WHAT IS REQUIRED: Below are records; how many of their lines hold the string "computer"? Reply with nothing but the number.
Start of SUPPLIED DATA
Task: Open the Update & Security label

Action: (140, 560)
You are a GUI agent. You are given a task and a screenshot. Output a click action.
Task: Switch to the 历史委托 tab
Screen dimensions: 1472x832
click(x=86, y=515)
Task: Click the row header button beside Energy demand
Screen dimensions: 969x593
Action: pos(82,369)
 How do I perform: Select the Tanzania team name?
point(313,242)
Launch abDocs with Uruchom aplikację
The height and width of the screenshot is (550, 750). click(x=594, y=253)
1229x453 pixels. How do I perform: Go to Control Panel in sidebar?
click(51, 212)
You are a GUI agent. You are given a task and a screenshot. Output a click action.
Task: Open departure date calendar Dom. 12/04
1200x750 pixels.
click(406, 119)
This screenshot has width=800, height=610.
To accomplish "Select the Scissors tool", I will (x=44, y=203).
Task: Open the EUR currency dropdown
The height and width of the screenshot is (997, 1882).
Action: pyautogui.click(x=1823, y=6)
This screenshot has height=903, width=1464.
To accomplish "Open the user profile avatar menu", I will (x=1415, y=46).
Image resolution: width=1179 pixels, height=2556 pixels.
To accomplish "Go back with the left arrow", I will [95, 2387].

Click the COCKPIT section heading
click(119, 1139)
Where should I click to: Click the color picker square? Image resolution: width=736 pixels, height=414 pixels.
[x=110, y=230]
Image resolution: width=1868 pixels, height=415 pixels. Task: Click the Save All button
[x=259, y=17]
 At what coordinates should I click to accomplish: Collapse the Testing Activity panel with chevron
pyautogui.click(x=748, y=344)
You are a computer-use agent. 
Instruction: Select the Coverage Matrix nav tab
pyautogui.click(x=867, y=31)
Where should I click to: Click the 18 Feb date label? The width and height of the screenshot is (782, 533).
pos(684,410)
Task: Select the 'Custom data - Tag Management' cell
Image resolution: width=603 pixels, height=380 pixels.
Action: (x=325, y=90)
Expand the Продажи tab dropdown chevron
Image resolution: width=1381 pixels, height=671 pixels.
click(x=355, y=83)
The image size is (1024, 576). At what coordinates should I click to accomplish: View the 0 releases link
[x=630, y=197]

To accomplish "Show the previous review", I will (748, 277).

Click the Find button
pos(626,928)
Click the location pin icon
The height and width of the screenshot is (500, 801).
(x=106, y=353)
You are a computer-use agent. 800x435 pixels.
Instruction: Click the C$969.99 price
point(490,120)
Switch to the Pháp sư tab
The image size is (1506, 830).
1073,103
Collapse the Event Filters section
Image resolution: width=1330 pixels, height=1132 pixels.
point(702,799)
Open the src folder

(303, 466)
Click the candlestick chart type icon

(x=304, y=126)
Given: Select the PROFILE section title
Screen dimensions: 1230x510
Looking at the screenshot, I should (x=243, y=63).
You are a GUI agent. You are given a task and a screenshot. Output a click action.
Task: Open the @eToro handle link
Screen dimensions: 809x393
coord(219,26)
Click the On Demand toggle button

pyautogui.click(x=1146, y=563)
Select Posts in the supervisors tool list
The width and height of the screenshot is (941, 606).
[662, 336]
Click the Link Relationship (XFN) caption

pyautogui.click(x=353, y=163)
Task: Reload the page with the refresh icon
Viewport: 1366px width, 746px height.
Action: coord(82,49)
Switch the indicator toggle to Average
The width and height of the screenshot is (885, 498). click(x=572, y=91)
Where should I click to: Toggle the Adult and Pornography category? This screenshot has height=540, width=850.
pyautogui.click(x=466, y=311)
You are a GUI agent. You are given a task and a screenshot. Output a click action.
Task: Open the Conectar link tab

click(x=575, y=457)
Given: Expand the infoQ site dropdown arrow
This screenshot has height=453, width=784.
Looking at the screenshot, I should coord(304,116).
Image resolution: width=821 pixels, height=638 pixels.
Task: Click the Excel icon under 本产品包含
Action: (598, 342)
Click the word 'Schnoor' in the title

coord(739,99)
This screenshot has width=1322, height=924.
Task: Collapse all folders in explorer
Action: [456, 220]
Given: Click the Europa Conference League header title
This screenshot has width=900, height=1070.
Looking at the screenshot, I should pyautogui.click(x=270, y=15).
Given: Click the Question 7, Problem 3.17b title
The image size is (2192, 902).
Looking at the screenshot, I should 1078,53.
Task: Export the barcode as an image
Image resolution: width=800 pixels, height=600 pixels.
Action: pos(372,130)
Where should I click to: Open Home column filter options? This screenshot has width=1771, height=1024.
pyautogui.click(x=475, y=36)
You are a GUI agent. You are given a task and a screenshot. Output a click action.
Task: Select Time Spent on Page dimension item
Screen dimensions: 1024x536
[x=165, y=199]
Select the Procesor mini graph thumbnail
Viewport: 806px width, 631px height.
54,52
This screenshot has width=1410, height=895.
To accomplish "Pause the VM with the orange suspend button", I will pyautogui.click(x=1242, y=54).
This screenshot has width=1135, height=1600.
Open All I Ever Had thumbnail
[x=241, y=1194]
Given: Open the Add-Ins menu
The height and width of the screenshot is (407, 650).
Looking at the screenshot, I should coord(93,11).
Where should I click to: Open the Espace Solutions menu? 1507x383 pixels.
End of SUPPLIED DATA
EXERCISE ANSWER: 2